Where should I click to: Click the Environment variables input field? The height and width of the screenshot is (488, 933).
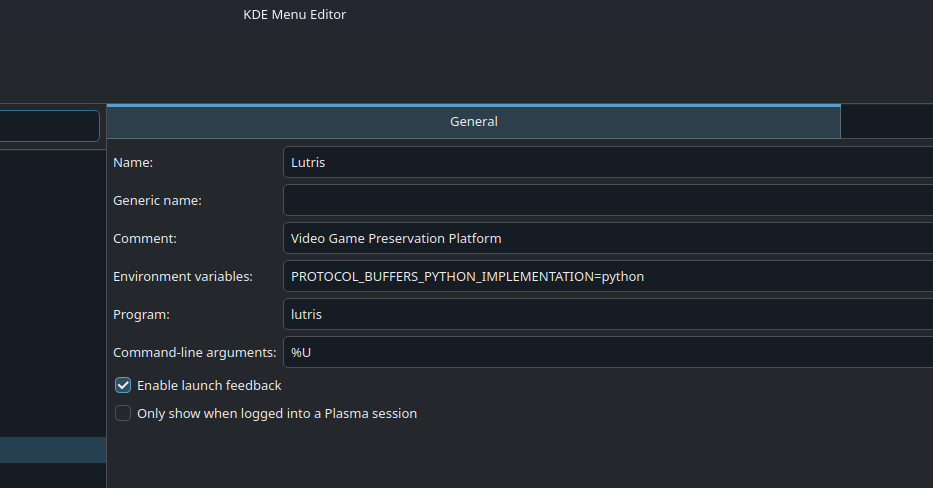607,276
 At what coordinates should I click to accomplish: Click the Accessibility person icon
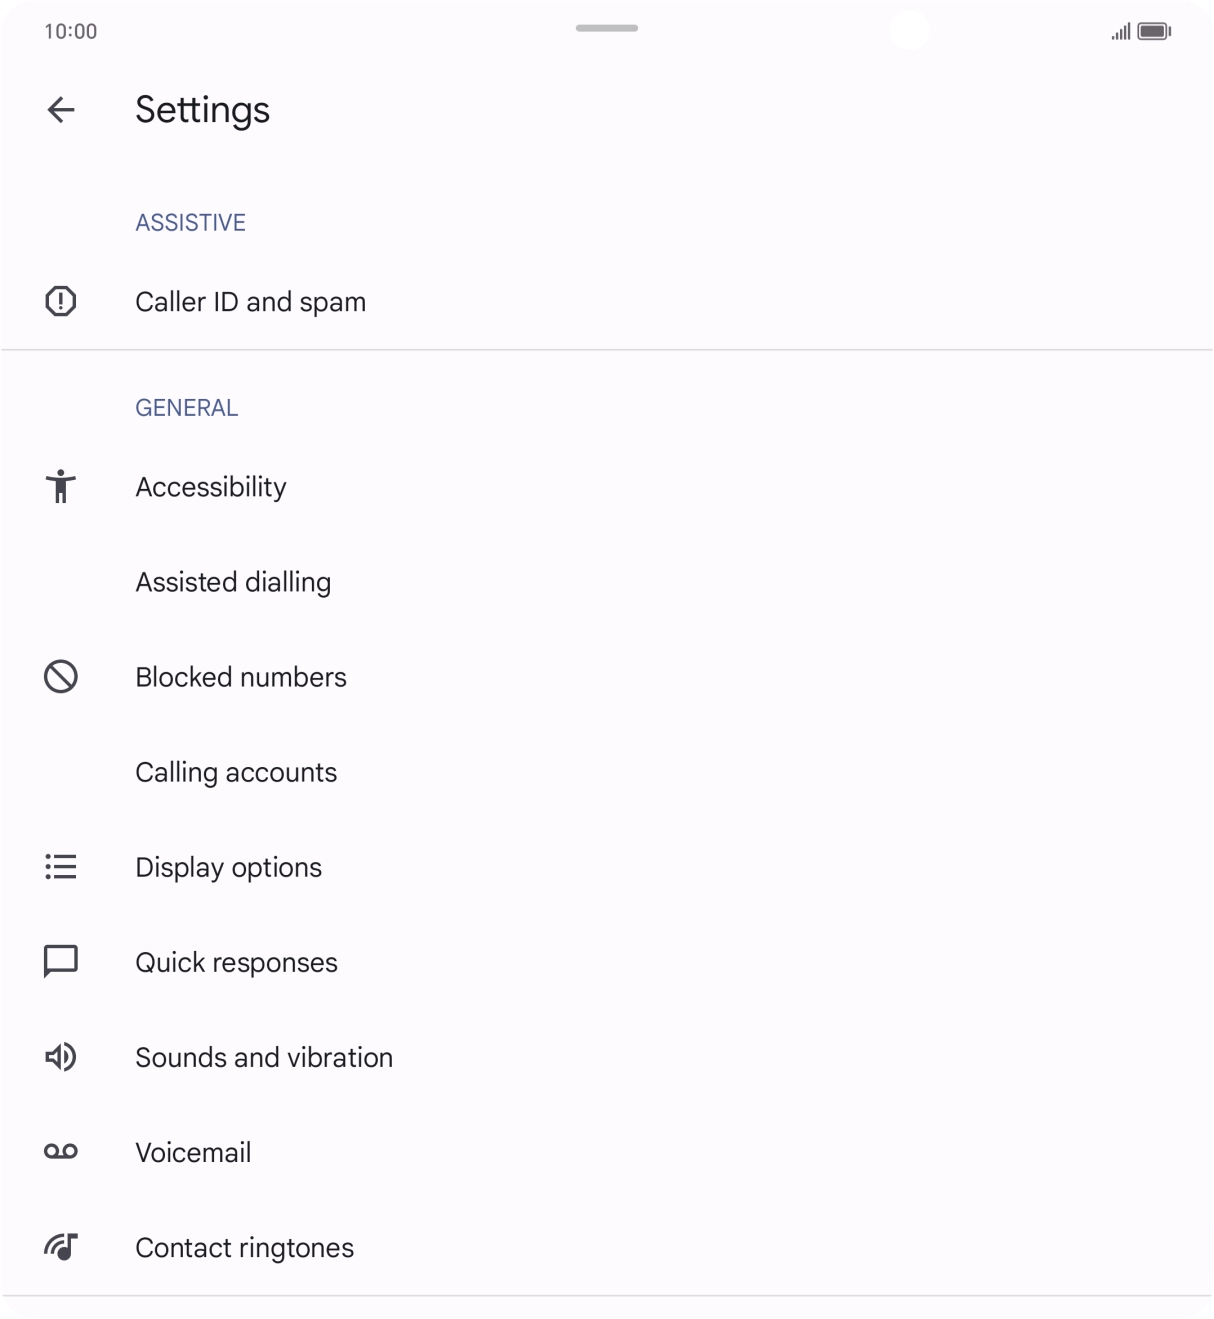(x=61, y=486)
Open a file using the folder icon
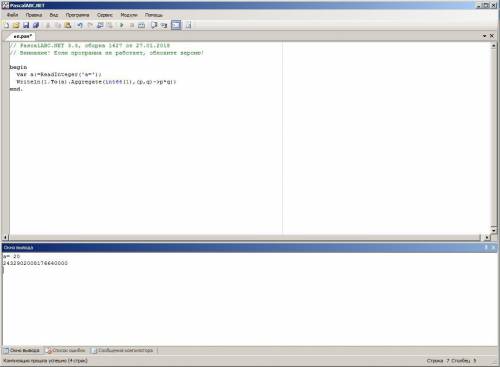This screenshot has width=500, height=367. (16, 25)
◇ ◇ ◇ ◇ ◇ ◇ ◇
Exercise requirements: With the images omitted, repeat all the data word for word.

Written answer:
Where should I click to: Click the Environment variables input field? The height and width of the screenshot is (488, 933).
607,276
 At what coordinates should I click to accomplish: Click the Accessibility person icon
(x=61, y=486)
Open a file using the folder icon
This screenshot has width=500, height=367. (16, 25)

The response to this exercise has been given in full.